EXTRACTED RECORDS:

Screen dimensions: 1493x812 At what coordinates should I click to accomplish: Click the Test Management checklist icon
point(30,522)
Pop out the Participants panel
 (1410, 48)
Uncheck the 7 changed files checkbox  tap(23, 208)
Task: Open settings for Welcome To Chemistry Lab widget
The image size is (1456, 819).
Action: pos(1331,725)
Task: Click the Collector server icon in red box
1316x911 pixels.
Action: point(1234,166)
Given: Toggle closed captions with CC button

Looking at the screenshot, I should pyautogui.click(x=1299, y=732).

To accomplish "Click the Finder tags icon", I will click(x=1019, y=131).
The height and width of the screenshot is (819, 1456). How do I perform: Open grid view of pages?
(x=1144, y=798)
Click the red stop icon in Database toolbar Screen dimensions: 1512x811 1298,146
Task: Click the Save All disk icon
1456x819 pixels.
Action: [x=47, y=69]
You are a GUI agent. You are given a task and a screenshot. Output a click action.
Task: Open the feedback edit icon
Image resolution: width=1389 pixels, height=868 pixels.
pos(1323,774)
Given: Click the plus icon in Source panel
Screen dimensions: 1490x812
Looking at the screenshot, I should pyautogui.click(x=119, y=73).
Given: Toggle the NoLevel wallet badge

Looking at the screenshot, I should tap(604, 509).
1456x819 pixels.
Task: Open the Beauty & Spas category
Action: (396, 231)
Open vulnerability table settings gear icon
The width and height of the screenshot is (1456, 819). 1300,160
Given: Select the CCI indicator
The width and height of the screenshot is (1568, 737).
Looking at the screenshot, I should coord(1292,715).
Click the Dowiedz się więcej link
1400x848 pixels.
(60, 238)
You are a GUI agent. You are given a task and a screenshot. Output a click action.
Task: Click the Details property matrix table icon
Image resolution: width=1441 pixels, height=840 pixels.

TASK DIRECTIONS: Starting at the line above that holds "Task: Open the feedback edit icon" and ending at the line that holds "Given: Select the CCI indicator", transcribe each line exactly and include no other lines.

FINISHED TASK:
Task: Open the feedback edit icon
Image resolution: width=1389 pixels, height=868 pixels.
pos(1323,774)
Given: Click the plus icon in Source panel
Screen dimensions: 1490x812
Looking at the screenshot, I should pyautogui.click(x=119, y=73).
Given: Toggle the NoLevel wallet badge

Looking at the screenshot, I should tap(604, 509).
1456x819 pixels.
Task: Open the Beauty & Spas category
Action: (396, 231)
Open vulnerability table settings gear icon
The width and height of the screenshot is (1456, 819). 1300,160
Given: Select the CCI indicator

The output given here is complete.